Nancy Leonard always said goodbye with two words, and no, those words were not ”good” and “bye.” Talk to Nancy Leonard on the phone, and it didn’t matter if it was your first call with her or your last. This is what she’d say, always, at the end of the call:

Love you.

That was Nancy Leonard, matriarch of the Indiana Pacers and widow of Pacers Hall of Fame coach Bobby “Slick” Leonard. Nancy’s enormous heart, which for decades beat so loudly for her husband and five children – and for the Pacers, and for the city of Indianapolis – went silent Tuesday night.

The family has announced her death, at age 93.

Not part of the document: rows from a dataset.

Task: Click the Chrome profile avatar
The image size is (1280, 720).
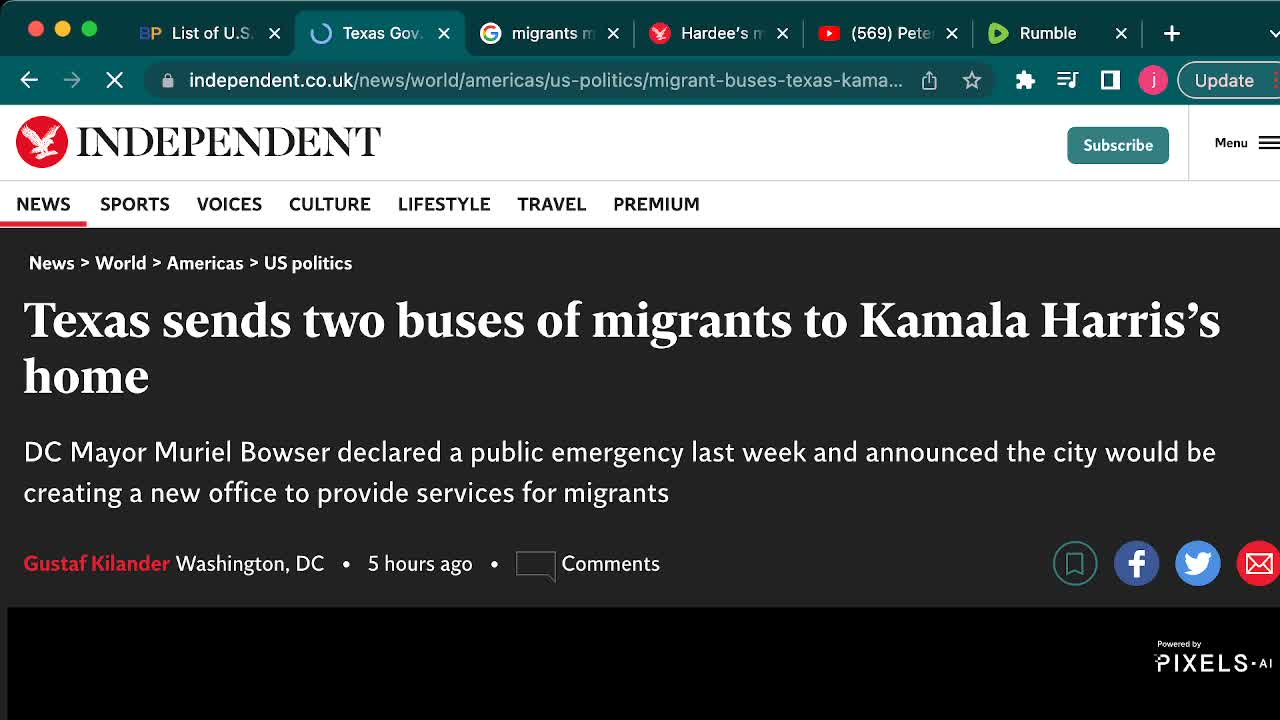Action: point(1153,81)
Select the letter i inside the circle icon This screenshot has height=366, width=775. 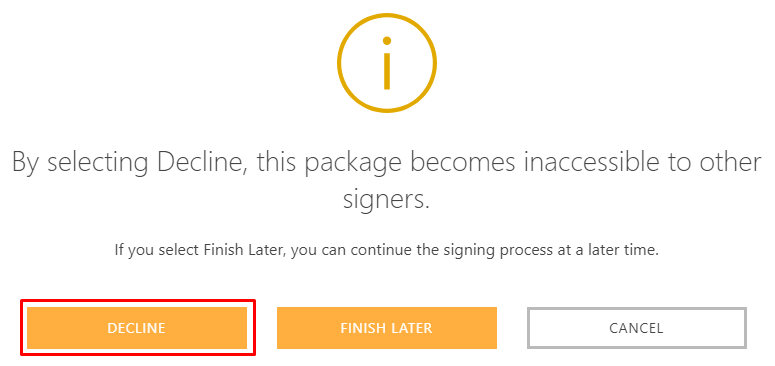[387, 63]
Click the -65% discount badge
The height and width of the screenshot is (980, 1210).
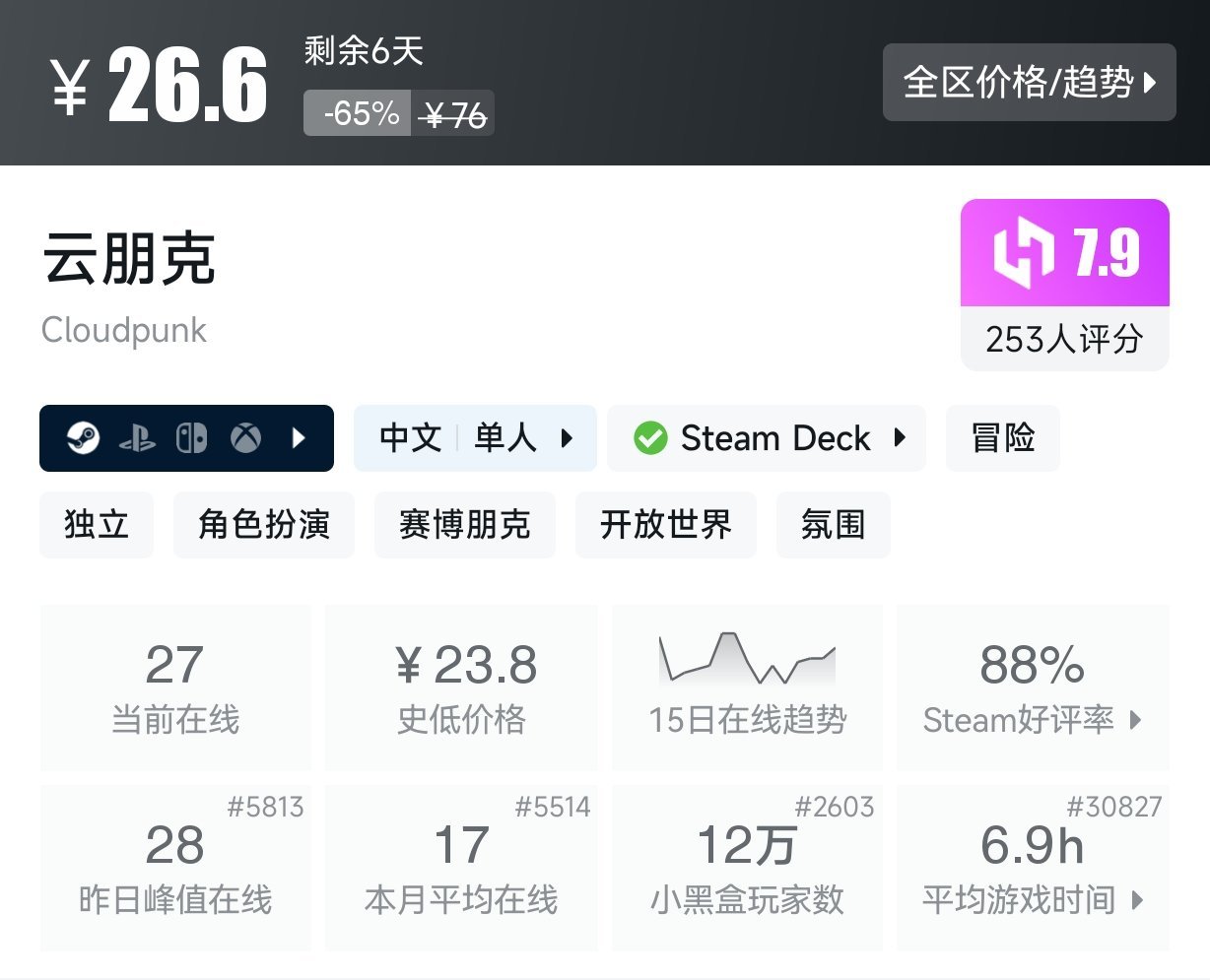pos(358,113)
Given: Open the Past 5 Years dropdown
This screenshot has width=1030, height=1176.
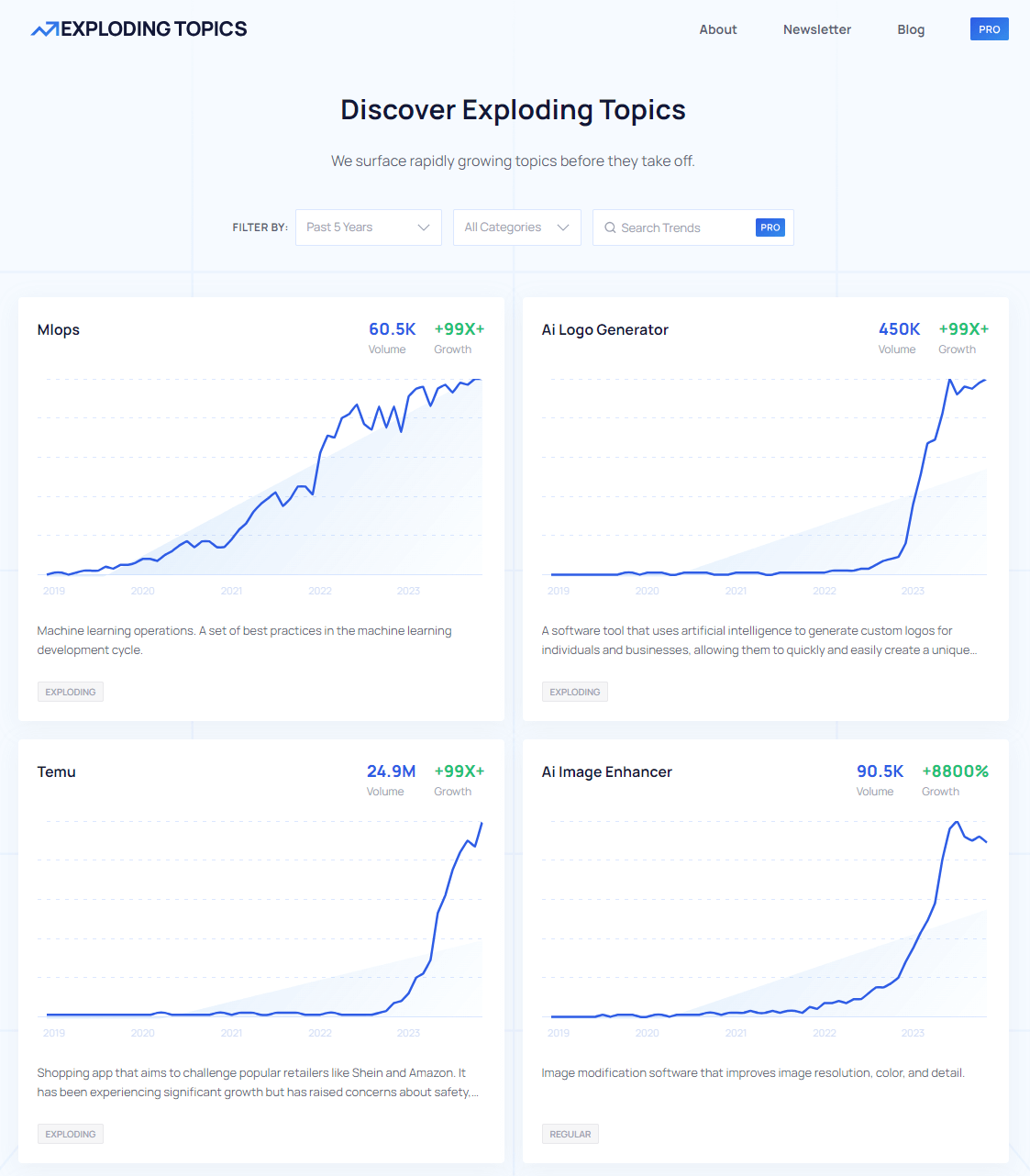Looking at the screenshot, I should (x=368, y=227).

News: Nancy Leonard, matriarch of the Indiana Pacers, has died

Nancy Leonard was the smallest giant in city history, just this tiny ball of love and energy and devotion to the things that mattered most to her: Her family, her Pacers, her city. She was historic in so many ways, the first woman to serve as an NBA assistant general manager. Bobby was the coach and GM. Nancy was his assistant.

This was no empty title.

“She ran it!” Bobby would shout, gleefully, when you talked to him about his wife’s role with the Pacers in the 1970s, when the franchise won three ABA titles in four years from 1970-73. “She could do anything. It was her and I with the Pacers. Nancy ran the business side, and I was responsible for the coaching.”

What a legacy. But it’s not her legacy – not the most important part, anyway. Wife, mother, friend … that’s her legacy. But if we’re talking about Nancy Leonard’s impact on the rest of us, her role as an NBA trailblazer isn’t the history that matters most.

This is:

In 1977, Nancy Leonard saved the Pacers for Downtown Indianapolis. Without the Pacers, do the Colts come here – to a city that had lost its only major sports franchise – in 1984? Probably not, no.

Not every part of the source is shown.